Stated problem ::
Repeat the rows below word for word, starting at the row that contains "Given: Tap the WhatsApp notification icon" and ending with the last row.

Recorded data ::
====
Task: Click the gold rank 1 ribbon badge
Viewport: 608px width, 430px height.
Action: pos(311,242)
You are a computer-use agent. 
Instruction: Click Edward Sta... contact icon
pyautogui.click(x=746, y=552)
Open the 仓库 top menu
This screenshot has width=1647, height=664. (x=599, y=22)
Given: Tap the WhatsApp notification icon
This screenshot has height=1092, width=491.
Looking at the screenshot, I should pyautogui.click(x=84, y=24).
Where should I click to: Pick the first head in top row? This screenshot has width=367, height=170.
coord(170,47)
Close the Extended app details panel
====
Exercise answer ::
Given: Tap the WhatsApp notification icon
This screenshot has height=1092, width=491.
Looking at the screenshot, I should pyautogui.click(x=84, y=24).
Where should I click to: Pick the first head in top row? This screenshot has width=367, height=170.
coord(170,47)
Close the Extended app details panel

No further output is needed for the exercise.